## RECORDS SUPPLIED
*****

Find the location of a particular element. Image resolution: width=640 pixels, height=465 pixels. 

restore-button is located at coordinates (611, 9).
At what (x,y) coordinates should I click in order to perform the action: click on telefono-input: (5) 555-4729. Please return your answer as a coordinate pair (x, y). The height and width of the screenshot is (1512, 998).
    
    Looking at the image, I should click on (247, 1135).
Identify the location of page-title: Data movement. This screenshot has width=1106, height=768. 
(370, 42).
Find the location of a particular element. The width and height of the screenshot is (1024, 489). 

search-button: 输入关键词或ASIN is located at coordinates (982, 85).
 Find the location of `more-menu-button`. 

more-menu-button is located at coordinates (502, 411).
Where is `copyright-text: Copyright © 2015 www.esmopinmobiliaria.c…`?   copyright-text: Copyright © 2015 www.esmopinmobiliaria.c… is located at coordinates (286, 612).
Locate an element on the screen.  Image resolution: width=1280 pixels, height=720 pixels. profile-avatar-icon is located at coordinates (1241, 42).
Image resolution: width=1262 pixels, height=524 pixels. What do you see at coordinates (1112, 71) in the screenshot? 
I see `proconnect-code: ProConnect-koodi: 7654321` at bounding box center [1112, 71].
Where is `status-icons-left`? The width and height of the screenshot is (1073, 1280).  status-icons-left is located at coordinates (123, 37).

*****

Copy out every one of the entries above, swapping "Find the location of" for "Pinpoint" each time it appears and changing nothing else.

## WRITTEN RESPONSE
Pinpoint a particular element. Image resolution: width=640 pixels, height=465 pixels. 

restore-button is located at coordinates (611, 9).
At what (x,y) coordinates should I click in order to perform the action: click on telefono-input: (5) 555-4729. Please return your answer as a coordinate pair (x, y). The height and width of the screenshot is (1512, 998).
    
    Looking at the image, I should click on (247, 1135).
Identify the location of page-title: Data movement. This screenshot has width=1106, height=768. 
(370, 42).
Pinpoint a particular element. The width and height of the screenshot is (1024, 489). 

search-button: 输入关键词或ASIN is located at coordinates (982, 85).
 Pinpoint `more-menu-button`. 

more-menu-button is located at coordinates (502, 411).
Where is `copyright-text: Copyright © 2015 www.esmopinmobiliaria.c…`?   copyright-text: Copyright © 2015 www.esmopinmobiliaria.c… is located at coordinates (286, 612).
Locate an element on the screen.  Image resolution: width=1280 pixels, height=720 pixels. profile-avatar-icon is located at coordinates (1241, 42).
Image resolution: width=1262 pixels, height=524 pixels. What do you see at coordinates (1112, 71) in the screenshot? 
I see `proconnect-code: ProConnect-koodi: 7654321` at bounding box center [1112, 71].
Where is `status-icons-left`? The width and height of the screenshot is (1073, 1280).  status-icons-left is located at coordinates (123, 37).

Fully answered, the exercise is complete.